Jan Vermeer. Woman with weights. 1662-1663 National Gallery of Art, Washington

How did Vermeer stand out among thousands of other "small" Dutch?

He was consummate master Sveta. In the painting “Woman with Scales”, the light gently envelops the face of the heroine, fabrics and walls. Giving the image an unknown spirituality.

And the compositions of Vermeer's paintings are carefully verified. You will not find a single extra detail. It is enough to remove one of them, the picture will “crumble”, and the magic will go away.

All this was not easy for Vermeer. Such amazing quality required painstaking work. Only 2-3 paintings per year. As a result, the inability to feed the family. Vermeer also worked as an art dealer, selling works by other artists.

5. Pieter de Hooch (1629-1884)


Peter de Hooch. Self-portrait. 1648-1649 Rijksmuseum, Amsterdam

Hoch is often compared to Vermeer. They worked at the same time, there was even a period in the same city. And in one genre - household. In Hoch, we also see one or two figures in cozy Dutch courtyards or rooms.

open doors and windows make the space of his paintings multi-layered and entertaining. And the figures fit into this space very harmoniously. As, for example, in his painting "Servant with a girl in the yard."

Peter de Hooch. Maid with a girl in the yard. 1658 London National Gallery

Until the 20th century, Hoch was highly valued. But few people noticed the few works of his competitor Vermeer.

But in the 20th century, everything changed. Hoch's glory faded. However, it is difficult not to recognize his achievements in painting. Few people could combine the environment and people so competently.


Peter de Hooch. Card players in the sun room. 1658 Royal Art Collection, London

Please note that in a modest house on the canvas "Card Players" there is a picture in an expensive frame.

This once again speaks of how popular painting was among ordinary Dutch. Pictures adorned every house: the house of a wealthy burgher, a modest city dweller, and even a peasant.

6. Jan Steen (1626-1679)

Jan Stan.

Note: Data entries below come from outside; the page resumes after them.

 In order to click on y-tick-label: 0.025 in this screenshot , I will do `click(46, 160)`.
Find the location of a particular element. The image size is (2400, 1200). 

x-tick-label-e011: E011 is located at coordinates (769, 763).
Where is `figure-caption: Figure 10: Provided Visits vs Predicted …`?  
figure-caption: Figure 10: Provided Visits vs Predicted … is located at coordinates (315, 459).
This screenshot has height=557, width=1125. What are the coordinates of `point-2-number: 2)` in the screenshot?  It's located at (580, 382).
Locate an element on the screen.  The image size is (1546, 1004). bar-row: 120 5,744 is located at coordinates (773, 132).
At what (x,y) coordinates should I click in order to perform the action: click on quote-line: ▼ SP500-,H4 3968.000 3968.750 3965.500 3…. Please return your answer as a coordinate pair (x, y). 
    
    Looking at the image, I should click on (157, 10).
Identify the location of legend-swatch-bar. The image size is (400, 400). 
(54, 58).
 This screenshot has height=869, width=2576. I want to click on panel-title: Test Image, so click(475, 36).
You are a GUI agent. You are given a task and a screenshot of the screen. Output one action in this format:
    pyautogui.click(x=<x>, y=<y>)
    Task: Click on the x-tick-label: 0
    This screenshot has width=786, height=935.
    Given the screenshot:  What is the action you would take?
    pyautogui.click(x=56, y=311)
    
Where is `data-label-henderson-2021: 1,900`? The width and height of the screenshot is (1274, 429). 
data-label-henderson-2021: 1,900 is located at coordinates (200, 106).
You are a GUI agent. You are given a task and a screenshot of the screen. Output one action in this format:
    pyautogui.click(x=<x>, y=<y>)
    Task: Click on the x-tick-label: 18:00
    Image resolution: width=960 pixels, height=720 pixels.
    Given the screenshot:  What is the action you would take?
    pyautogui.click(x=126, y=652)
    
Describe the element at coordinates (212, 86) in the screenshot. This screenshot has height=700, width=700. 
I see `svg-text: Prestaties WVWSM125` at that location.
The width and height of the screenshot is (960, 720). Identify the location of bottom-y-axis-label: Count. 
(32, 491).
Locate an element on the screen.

Self-portrait with a lute. 1670s Thyssen-Bornemisza Museum, Madrid

Jan Steen is perhaps the most cheerful "small" Dutchman. But loving moralizing. He often depicted taverns or poor houses in which vice was found.

Its main characters are revelers and ladies of easy virtue. He wanted to entertain the viewer, but implicitly warn him against a vicious life.


Jan Stan. Chaos. 1663 Art History Museum, Vienna

Stan also has quieter works. Like, for example, "Morning toilet". But here, too, the artist surprises the viewer with too frank details. There are traces of stocking gum, and not an empty chamber pot. And somehow it’s not at all the way the dog lies right on the pillow.


Jan Stan. Morning toilet. 1661-1665 Rijksmuseum, Amsterdam

But despite all the frivolity, Stan's color schemes are very professional. In this he surpassed many of the "small Dutch". See how the red stocking goes perfectly with the blue jacket and bright beige rug.

7. Jacobs Van Ruysdael (1629-1882)


Portrait of Ruisdael. Lithograph from a 19th century book.